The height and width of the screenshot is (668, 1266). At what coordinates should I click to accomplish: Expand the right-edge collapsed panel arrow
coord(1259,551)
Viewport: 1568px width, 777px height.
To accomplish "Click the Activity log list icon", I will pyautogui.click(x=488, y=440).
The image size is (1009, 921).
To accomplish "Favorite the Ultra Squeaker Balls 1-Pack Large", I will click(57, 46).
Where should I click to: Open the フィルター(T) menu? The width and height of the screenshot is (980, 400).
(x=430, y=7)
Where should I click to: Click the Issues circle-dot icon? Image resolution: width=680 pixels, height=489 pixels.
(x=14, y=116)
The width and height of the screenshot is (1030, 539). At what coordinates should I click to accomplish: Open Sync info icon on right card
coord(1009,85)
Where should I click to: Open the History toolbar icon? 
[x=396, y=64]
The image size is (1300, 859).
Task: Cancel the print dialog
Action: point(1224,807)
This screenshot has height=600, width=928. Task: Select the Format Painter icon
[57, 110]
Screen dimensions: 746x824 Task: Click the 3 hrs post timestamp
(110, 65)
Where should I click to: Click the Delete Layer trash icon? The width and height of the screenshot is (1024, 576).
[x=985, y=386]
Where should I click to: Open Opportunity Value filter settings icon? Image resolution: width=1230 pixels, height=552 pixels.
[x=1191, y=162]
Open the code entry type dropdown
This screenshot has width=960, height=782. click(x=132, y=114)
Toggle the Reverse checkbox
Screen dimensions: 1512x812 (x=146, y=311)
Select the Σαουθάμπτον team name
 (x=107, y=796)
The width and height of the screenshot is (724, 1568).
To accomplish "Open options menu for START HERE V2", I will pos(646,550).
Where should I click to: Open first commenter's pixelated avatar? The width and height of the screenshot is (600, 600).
---------------
# [Work required]
Everything in the records should be written out again exactly.

# [Answer to this problem]
The height and width of the screenshot is (668, 1266). At what coordinates should I click to accomplish: Expand the right-edge collapsed panel arrow
coord(1259,551)
Viewport: 1568px width, 777px height.
To accomplish "Click the Activity log list icon", I will pyautogui.click(x=488, y=440).
The image size is (1009, 921).
To accomplish "Favorite the Ultra Squeaker Balls 1-Pack Large", I will click(57, 46).
Where should I click to: Open the フィルター(T) menu? The width and height of the screenshot is (980, 400).
(x=430, y=7)
Where should I click to: Click the Issues circle-dot icon? Image resolution: width=680 pixels, height=489 pixels.
(x=14, y=116)
The width and height of the screenshot is (1030, 539). At what coordinates should I click to accomplish: Open Sync info icon on right card
coord(1009,85)
Where should I click to: Open the History toolbar icon? 
[x=396, y=64]
The image size is (1300, 859).
Task: Cancel the print dialog
Action: point(1224,807)
This screenshot has height=600, width=928. Task: Select the Format Painter icon
[57, 110]
Screen dimensions: 746x824 Task: Click the 3 hrs post timestamp
(110, 65)
Where should I click to: Click the Delete Layer trash icon? The width and height of the screenshot is (1024, 576).
[x=985, y=386]
Where should I click to: Open Opportunity Value filter settings icon? Image resolution: width=1230 pixels, height=552 pixels.
[x=1191, y=162]
Open the code entry type dropdown
This screenshot has width=960, height=782. click(x=132, y=114)
Toggle the Reverse checkbox
Screen dimensions: 1512x812 (x=146, y=311)
Select the Σαουθάμπτον team name
 (x=107, y=796)
The width and height of the screenshot is (724, 1568).
To accomplish "Open options menu for START HERE V2", I will pos(646,550).
Where should I click to: Open first commenter's pixelated avatar? The width and height of the screenshot is (600, 600).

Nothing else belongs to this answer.